### ESTRATTO DELLA FONTE
□ □ □ □
83. La Corte. (EDU, n.d.r.) ha anche precisato che è fondamentale che un detenuto affetto da una grave malattia sia sottoposto a un esame del suo stato di salute da parte di uno specialista della patologia in questione, affinché gli possa essere dispensato il trattamento adeguato (Wenner c. Germania, n. 62303/13, par.56, 1 settembre 2016, e Keenan c. Regno Unito, n. 27229/95, par.115, CEDU 2001 III). In caso di pareri medici divergenti sul trattamento adeguato allo stato di salute del detenuto, le autorità penitenziarie e i giudici nazionali, per adempiere al loro obbligo positivo derivante dall’articolo 3, possono dover chiedere il parere di un esperto medico specializzato” – è evidente l’assenza di aporie della decisione del Tribunale di sorveglianza di Roma, dalla quale emerge il costante e accurato livello di cura riservato al condannato, con il monitoraggio della patologia cardiaca ad opera di specialisti e dell’apposito presidio sanitario (defibrillatore) installato sullo stesso.

 

1.3. Risultano altresì infondate le censure del ricorrente anche in ordine alla valutazione in ordine alla residua pericolosità, ravvisata dal Tribunale che, richiamando la relazione di sintesi che sottolinea la “necessità di proseguire nell’osservazione inframuraria per esplorare maggiormente i vissuti familiari e individuare risorse personali che gli garantirebbero un adattamento più sicuro e solido alla società”. Il Tribunale, con motivazione che, afferendo al merito, ove non illogica, coerente con le emergenze ed esauriente, non è suscettibile di censura in sede di legittimità, conclude nel senso della “necessità di un approfondimento nella riflessione sul reato che conduca ad enucleare in modo chiaro l’origine della rabbia e le causa alla base della messa in atto della condotta connotata da elevato grado di violenza, come tale indicativa di problemi di discontrollo degli impulsi”, aspetti che, nella non illogica decisione, richiedono un percorso critico, non essendo possibile, allo stato, escludere l’attualità della pericolosità del condannato”.

Ragioni che, diversamente da quanto sostiene il ricorrente, non si limitano, come sarebbe censurabile, alla sola considerazione del grave reato commesso ma, assumendo la prescritta visuale prospettica, evidenziano la necessità di un ulteriore periodo di riflessione critica tesa a sondare ed approfondire maggiormente i vissuti familiari, ai fini di “un adattamento più sicuro e solido alla società”.

Tanto premesso, il ricorso deve essere rigettato e il ricorrente condannato al pagamento delle spese processuali.

In caso di diffusione del presente provvedimento omettere le generalità e gli altri dati identificativi, a norma dell’art. 52 D.Lgs. 196/03 in quanto imposto dalla legge.

 

P.Q.M.

Rigetta il ricorso e condanna il ricorrente al pagamento delle spese processuali. In caso di diffusione del presente provvedimento omettere le generalità e gli altri dati identificativi, a norma dell’art. 52 D.Lgs. n. 196/03 in quanto imposto dalla legge.

 

Conclusione

Così deciso in Roma il 12 settembre 2025.

 

Depositato in Cancelleria il 25 settembre 2025.
□ □ □ □
### RIGHE RIPORTATE
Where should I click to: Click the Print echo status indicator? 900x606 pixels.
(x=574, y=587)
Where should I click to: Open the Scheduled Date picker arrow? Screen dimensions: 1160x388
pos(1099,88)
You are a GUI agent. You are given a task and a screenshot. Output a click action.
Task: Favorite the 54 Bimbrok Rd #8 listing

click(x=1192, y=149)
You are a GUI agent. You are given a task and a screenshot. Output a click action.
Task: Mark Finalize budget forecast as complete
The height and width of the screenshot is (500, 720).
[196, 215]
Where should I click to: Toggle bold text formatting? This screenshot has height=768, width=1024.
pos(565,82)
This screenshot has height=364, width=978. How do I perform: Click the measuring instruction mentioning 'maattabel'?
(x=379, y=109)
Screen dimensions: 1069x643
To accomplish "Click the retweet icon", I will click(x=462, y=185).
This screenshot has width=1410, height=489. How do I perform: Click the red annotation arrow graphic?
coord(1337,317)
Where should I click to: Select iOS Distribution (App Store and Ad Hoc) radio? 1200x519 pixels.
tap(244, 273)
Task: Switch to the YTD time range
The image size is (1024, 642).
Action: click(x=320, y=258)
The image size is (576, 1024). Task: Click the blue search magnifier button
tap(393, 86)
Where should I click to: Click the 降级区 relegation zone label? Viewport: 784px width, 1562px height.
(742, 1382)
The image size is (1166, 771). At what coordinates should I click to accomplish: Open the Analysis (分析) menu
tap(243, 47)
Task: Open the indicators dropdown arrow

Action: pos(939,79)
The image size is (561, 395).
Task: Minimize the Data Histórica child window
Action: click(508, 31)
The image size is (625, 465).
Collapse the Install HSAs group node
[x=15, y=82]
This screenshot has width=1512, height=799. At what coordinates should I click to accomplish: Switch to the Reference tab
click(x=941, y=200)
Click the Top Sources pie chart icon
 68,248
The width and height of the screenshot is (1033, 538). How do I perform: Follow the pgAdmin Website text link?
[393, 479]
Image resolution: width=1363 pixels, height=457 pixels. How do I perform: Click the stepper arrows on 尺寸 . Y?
□ □ □ □
### COMPITI DA SVOLGERE
(A) Riassumi l'estratto in due frasi.
(B) Secondo l'estratto, in quale data il provvedimento è stato depositato in Cancelleria?
Le righe provengono da una fonte diversa dall'estratto.

### RISULTATI PER COMPITO
(A) La decisione del Tribunale di sorveglianza di Roma risulta priva di aporie, perché mostra un livello di cura costante e accurato per il condannato, con la patologia cardiaca monitorata da specialisti e un defibrillatore installato su di lui. Sono infondate anche le censure sulla residua pericolosità, che il Tribunale non ritiene allo stato escludibile e che richiede un ulteriore periodo di riflessione critica, per cui il ricorso è rigettato e il ricorrente condannato al pagamento delle spese processuali.

(B) Il 25 settembre 2025.